REQUIREMENTS: Reproduce word for word the part of the rhetoric text from "There is another" to "of the enthymeme and the argument by example.".

SOURCE EXTRACT:
********************

There is another reason, however, for studying these two books. Some of the tools of reasoning that are most appropriate to rhetorical and poetical speech are also helpful for philosophy and theology. There are going to be three of those tools, two of them from rhetoric: the enthymeme and the argument by example. The third comes from poetics: the metaphor. In this lesson we will look at rhetoric and poetics especially to consider those tools. We can break up our discussion into two parts. In the first part we will talk about the main rhetorical tools, the enthymeme and the example. In the second we will talk about the main poetic tool, the metaphor.

Rhetoric

In order to understand what is going on in Aristotle's Rhetoric, first we are going to take a broad overview of the subject, secondly we are going to focus on the two tools of the enthymeme and the argument by example.

At the beginning the Rhetoric, Aristotle explains what rhetoric is by a comparison with dialectic. Rhetoric and dialectic share three main features. First, both the rhetorician and dialectician can argue on both sides of an issue. The dialectician, we saw, wants to defend his side and attack the other, but he may be pitted against a dialectician who is doing the same thing. Then both of the opponents in a dispute are using the dialectical power. Thus the power of dialectic is a power to argue both sides of an issue. The same is true in rhetoric. When two orators oppose each other on some course of action, they both use rhetorical arguments to try to persuade their audience. Like dialectic, rhetoric is a power that can be used on either side of an issue. On contrast, the demonstrator can argue only for one side of an issue. There is no geometrician who is going to give a proof contrary to Euclid's demonstration that the angles of a triangle add up to 180 degrees. Euclid's proof settles the matter. There is no opposing demonstration.

Second, both the rhetorician and the dialectician are able to argue about any subject whatsoever. A dialectician can argue about natural science, about metaphysics, or about ethics. It would be strange, but not unheard of, for even a rhetorician to argue about natural science and metaphysics. In this way, both differ again from the demonstrator. The geometer demonstrates about geometry, but as geometer he has nothing whatever to say about natural science or metaphysics or ethics. Again, only the metaphysician gives demonstrations about metaphysics and only the man who knows ethics can demonstrate in ethics. Thus, both rhetoric and dialectic differ from demonstration because they are powers to argue about anything. A corollary of this conclusion is that the tools a rhetorician uses, or at least some of them, can be applied to many different philosophical disciplines.

********************

COLLECTED MATERIAL:
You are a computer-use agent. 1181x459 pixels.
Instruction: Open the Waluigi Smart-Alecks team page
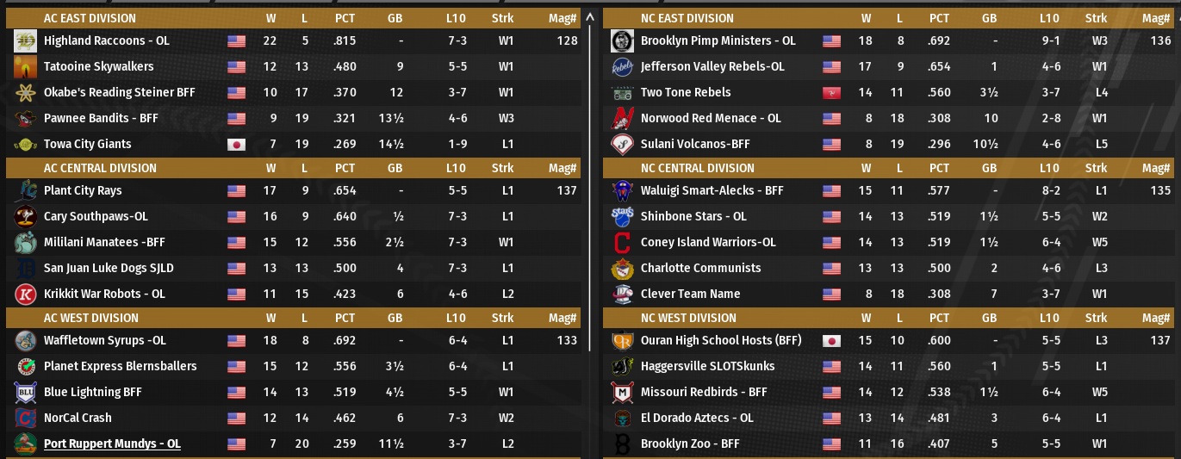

********************

SOLUTION:
There is another reason, however, for studying these two books. Some of the tools of reasoning that are most appropriate to rhetorical and poetical speech are also helpful for philosophy and theology. There are going to be three of those tools, two of them from rhetoric: the enthymeme and the argument by example. The third comes from poetics: the metaphor. In this lesson we will look at rhetoric and poetics especially to consider those tools. We can break up our discussion into two parts. In the first part we will talk about the main rhetorical tools, the enthymeme and the example. In the second we will talk about the main poetic tool, the metaphor.

Rhetoric

In order to understand what is going on in Aristotle's Rhetoric, first we are going to take a broad overview of the subject, secondly we are going to focus on the two tools of the enthymeme and the argument by example.